The main function of hsa-miR-150-5p was reported to be the regulation of angiogenesis [43]. It is also expressed in NK cells, and B and T cells of immune system and the high levels of hsa-miR-150-5p is associated with defect in immune system and sustenance of inflammation [44]. Our data shows several other targets of hsa-miR-150-5p of which NF-κβ is typical for inflammation. The action of hsa-miR-150-5p causes the inhibition of NF-κβ signaling and there by inflammation [45]. This may be the reason why the downregulation of hsa-miR-150-5p correlates with the severity of inflammation and enhanced angiogenesis in Group 1 tendons.

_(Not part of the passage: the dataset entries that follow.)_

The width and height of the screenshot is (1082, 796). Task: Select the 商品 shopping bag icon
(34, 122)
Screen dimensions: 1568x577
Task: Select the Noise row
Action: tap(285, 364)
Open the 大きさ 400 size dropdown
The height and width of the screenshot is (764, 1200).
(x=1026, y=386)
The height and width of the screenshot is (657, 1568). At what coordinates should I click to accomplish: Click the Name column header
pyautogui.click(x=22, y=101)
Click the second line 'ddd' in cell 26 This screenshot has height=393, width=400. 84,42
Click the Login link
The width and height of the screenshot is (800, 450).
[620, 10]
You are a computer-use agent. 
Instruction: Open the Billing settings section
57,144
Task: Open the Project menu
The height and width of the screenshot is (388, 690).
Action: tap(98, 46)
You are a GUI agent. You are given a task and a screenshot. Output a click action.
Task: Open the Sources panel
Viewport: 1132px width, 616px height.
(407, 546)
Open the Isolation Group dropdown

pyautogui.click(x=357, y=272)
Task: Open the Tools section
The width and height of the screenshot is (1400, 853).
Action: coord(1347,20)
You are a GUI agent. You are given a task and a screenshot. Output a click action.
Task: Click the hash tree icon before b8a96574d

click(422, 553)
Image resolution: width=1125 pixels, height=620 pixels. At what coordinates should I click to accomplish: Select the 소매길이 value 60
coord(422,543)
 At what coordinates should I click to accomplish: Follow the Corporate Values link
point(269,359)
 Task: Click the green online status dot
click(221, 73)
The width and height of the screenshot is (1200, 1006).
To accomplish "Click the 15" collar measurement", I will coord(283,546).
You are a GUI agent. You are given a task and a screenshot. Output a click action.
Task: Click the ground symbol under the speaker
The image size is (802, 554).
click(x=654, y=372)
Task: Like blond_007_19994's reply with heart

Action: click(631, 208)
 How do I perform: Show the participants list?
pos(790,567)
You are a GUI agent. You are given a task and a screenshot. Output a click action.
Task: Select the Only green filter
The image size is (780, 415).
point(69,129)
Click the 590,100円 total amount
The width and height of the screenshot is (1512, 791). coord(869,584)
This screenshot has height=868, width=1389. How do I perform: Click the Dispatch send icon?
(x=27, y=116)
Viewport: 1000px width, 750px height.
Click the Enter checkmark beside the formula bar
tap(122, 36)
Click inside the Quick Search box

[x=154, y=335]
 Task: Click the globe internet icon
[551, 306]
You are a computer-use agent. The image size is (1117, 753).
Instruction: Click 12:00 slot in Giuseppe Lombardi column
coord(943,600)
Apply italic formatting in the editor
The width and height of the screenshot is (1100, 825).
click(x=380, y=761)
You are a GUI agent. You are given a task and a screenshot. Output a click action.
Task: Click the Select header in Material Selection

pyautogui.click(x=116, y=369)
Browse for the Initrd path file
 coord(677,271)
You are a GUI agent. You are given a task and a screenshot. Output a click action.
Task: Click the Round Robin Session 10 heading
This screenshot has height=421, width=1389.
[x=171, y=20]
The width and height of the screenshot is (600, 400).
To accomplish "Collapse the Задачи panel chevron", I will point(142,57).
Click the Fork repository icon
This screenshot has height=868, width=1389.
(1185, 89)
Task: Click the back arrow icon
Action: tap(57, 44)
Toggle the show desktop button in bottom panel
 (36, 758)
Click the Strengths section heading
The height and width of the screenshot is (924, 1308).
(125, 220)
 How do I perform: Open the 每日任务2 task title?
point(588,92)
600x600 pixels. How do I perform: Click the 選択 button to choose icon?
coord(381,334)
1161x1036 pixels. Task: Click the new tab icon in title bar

hsa-miR-181a-5p is involved in inflammation associated with cancer and its main target was found out to be IL-1a. The anti-inflammatory effects of hsa-miR-181a-5p has been established in lipopolysaccharide challenged macrophage and monocyte cell lines [46], [47]. Apart from IL-1a, TNF-α and IL-6 were also established to be the targets for hsa-miR-181a-5p suggesting its anti-inflammatory roles. The feedback regulation elicited by hsa-miR-181a-5p against TNF-α induced inflammation on targeting p300/CBP on hepatic epithelial cells reveals its mechanism of regulation at the molecular level. TLR4 and NF-κβ form other potential targets for hsa-miR-181a-5p and it has significant role in relieving oxidative stress associated with inflammation as well [46]. Moreover, hsa-miR-181a-5p is one of the prominent miRNAs reported to be regulated during exercise [48] and so has significant implications on tendinopathies. But, their regulatory roles in tendons, especially in shoulder tendons, are largely unknown. Our data revealed the IFN-γ, MAPK1, IL-5, and IRAK1 to be the targets for hsa-miR-181a-5p which can be linked to JAK2/STAT3 pathway through IFN-γ and MAPK1. The inflammation in Group 1 tendons can be a result of downregulation of hsa-miR-181a-5p and subsequent upregulation of these pro-inflammatory mediators.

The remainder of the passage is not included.